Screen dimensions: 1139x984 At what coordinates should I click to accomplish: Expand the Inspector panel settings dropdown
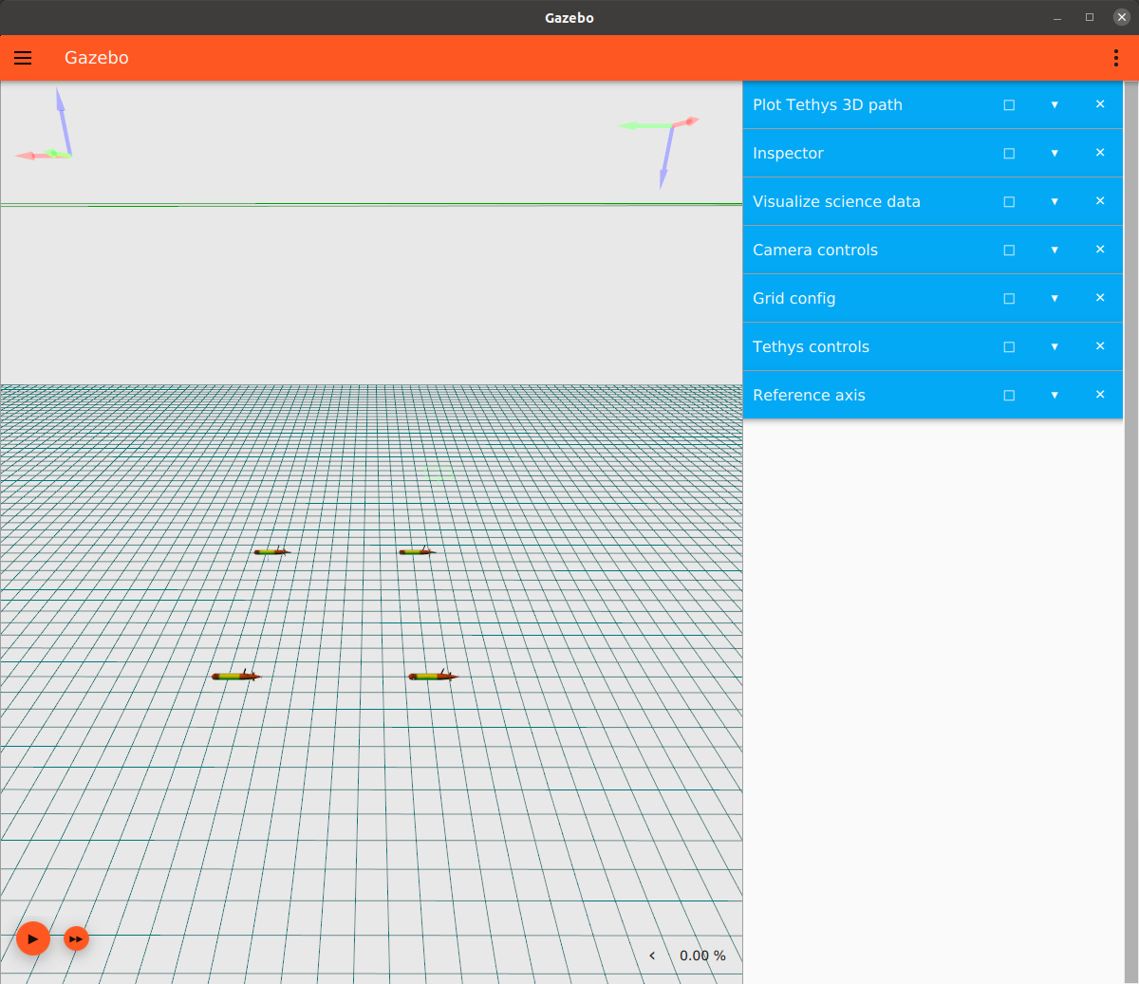click(x=1055, y=153)
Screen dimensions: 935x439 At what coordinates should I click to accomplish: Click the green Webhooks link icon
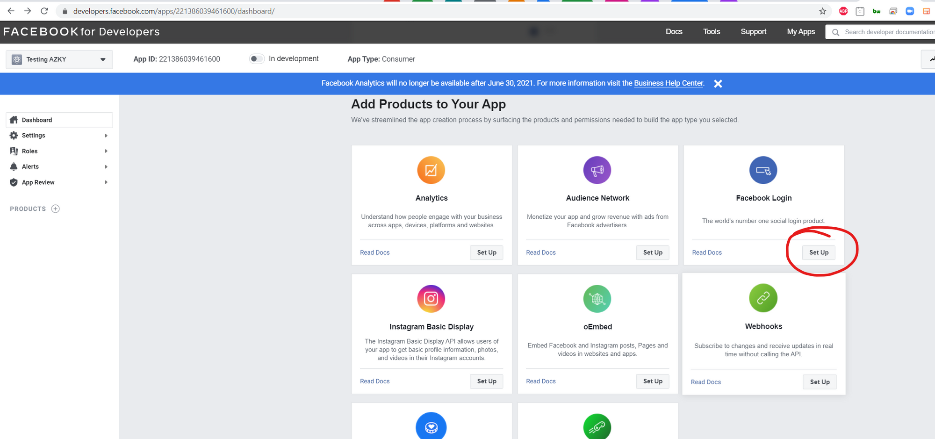point(763,298)
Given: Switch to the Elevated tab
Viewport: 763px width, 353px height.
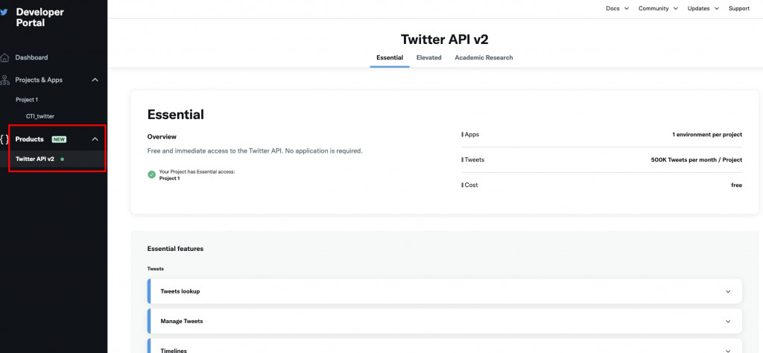Looking at the screenshot, I should [428, 57].
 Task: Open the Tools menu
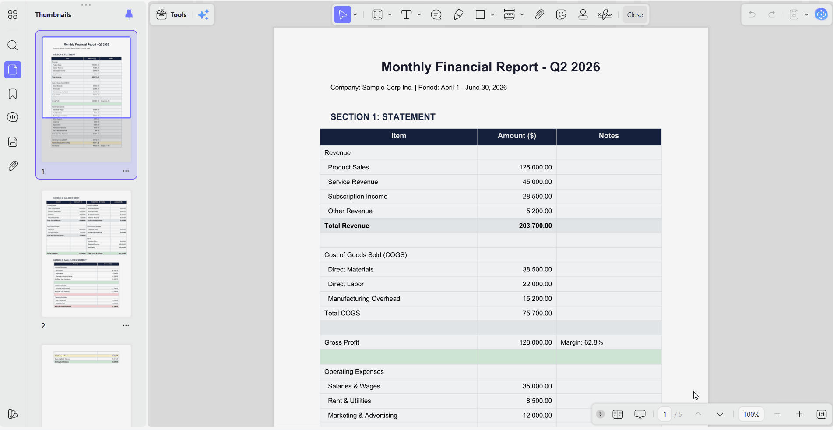pyautogui.click(x=172, y=15)
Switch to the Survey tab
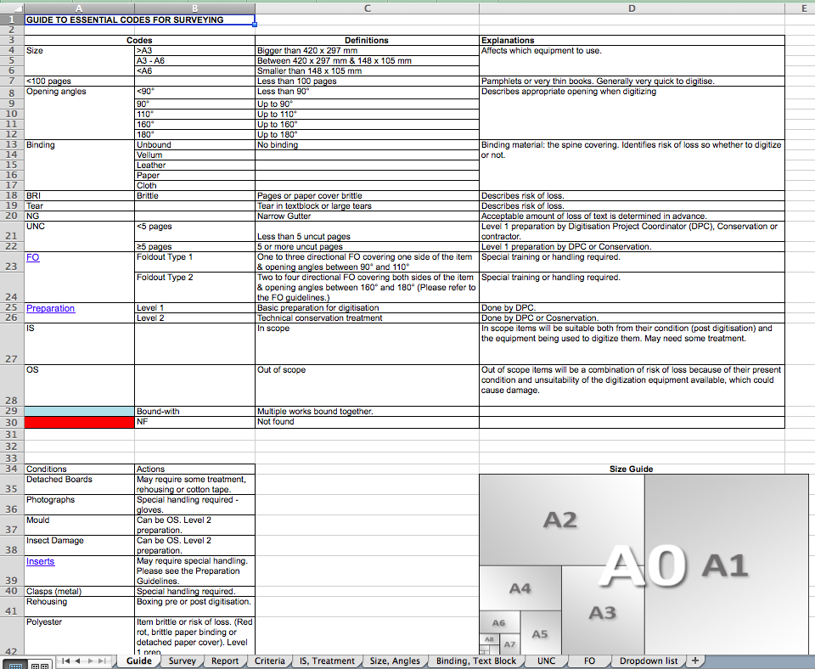815x669 pixels. tap(181, 661)
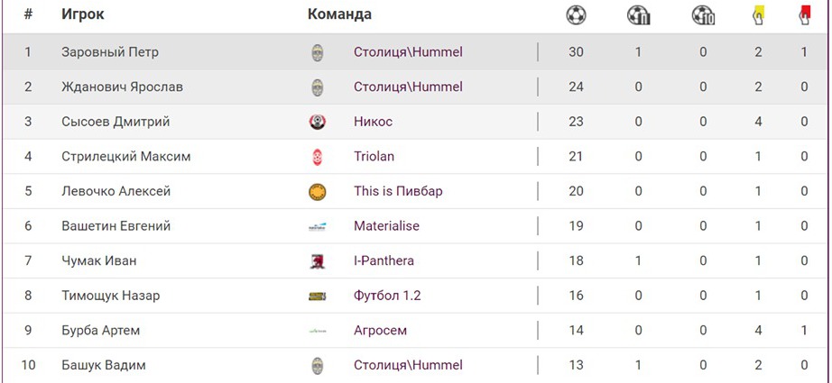Viewport: 832px width, 383px height.
Task: Open the Triolan team link
Action: [374, 157]
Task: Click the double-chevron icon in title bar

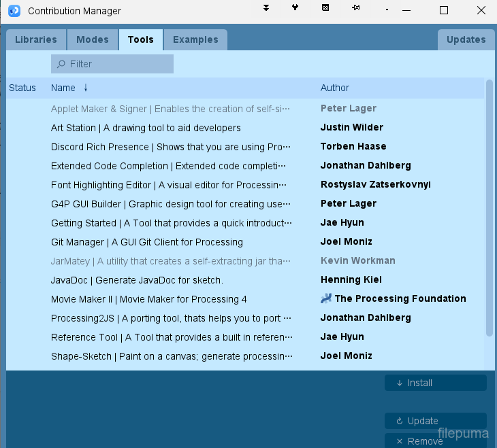Action: pyautogui.click(x=266, y=8)
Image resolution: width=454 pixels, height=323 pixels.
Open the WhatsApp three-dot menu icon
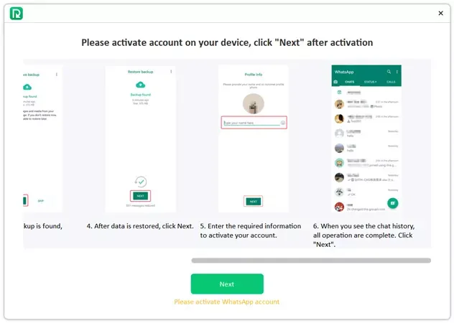tap(397, 72)
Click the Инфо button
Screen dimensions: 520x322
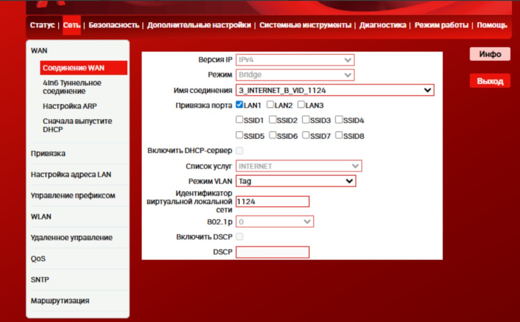490,54
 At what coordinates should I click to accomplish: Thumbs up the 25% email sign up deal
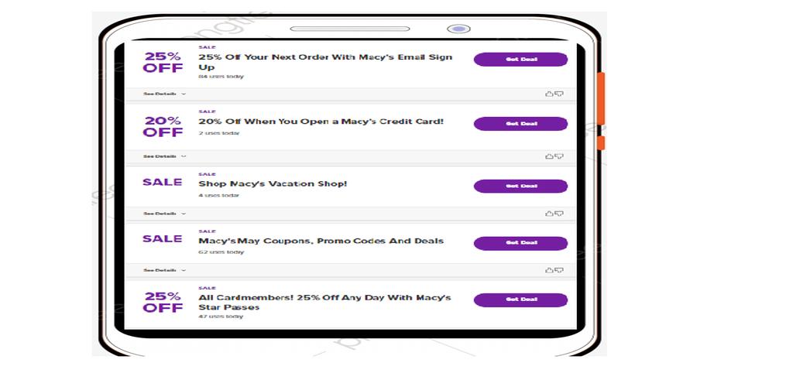[549, 94]
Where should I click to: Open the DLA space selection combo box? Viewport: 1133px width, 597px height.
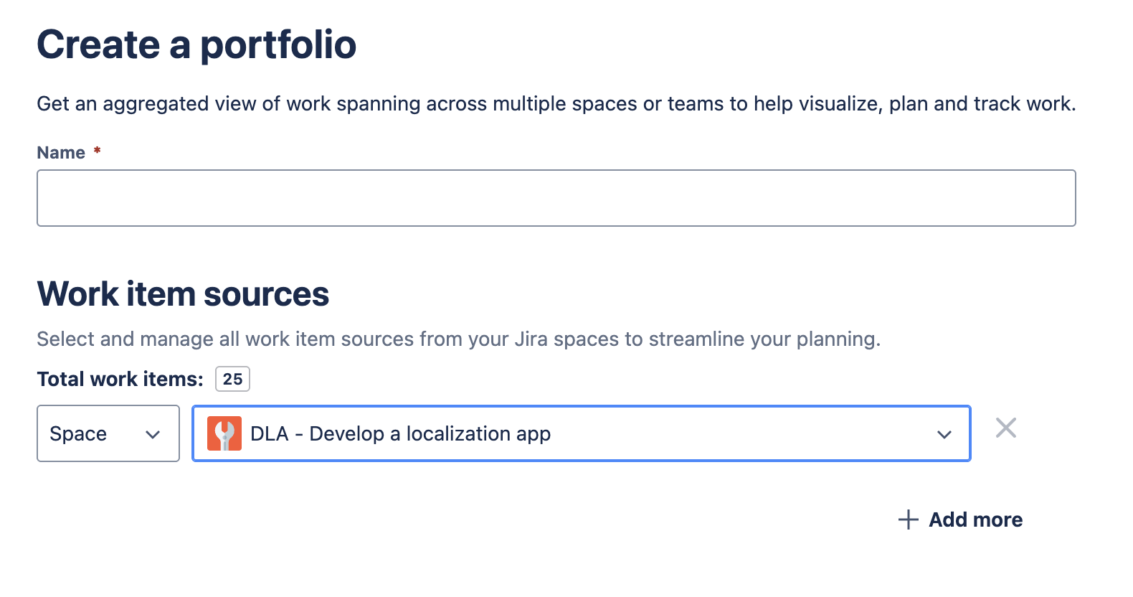coord(581,433)
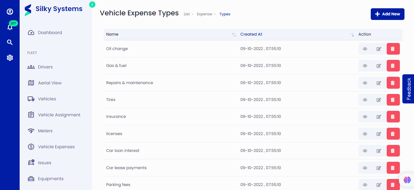The image size is (414, 190).
Task: Open the Expense breadcrumb link
Action: coord(204,14)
----------------------------------------
#### [WHAT THE TASK REQUIRES]
The data above should be restated exactly, with its images dropped.

#### [TASK OUTPUT]
Screen dimensions: 1139x984 At what coordinates should I click to accomplish: Expand the Inspector panel settings dropdown
click(x=1055, y=153)
Screen dimensions: 935x439 At what coordinates should I click to accomplish: Click the green Webhooks link icon
point(763,298)
Given: Switch to the Elevated tab
Viewport: 763px width, 353px height.
Looking at the screenshot, I should [428, 57].
 Task: Open the Tools menu
pyautogui.click(x=172, y=15)
Switch to the Survey tab
815x669 pixels. tap(181, 661)
Viewport: 832px width, 383px height.
Task: Open the Triolan team link
Action: [374, 157]
Task: Click the double-chevron icon in title bar

Action: pyautogui.click(x=266, y=8)
Image resolution: width=454 pixels, height=323 pixels.
Open the WhatsApp three-dot menu icon
tap(397, 72)
Click the Инфо button
Screen dimensions: 520x322
490,54
 At what coordinates should I click to accomplish: Thumbs up the 25% email sign up deal
[549, 94]
Where should I click to: Open the DLA space selection combo box? Viewport: 1133px width, 597px height.
coord(581,433)
The image size is (414, 190).
Task: Open the Expense breadcrumb link
Action: coord(204,14)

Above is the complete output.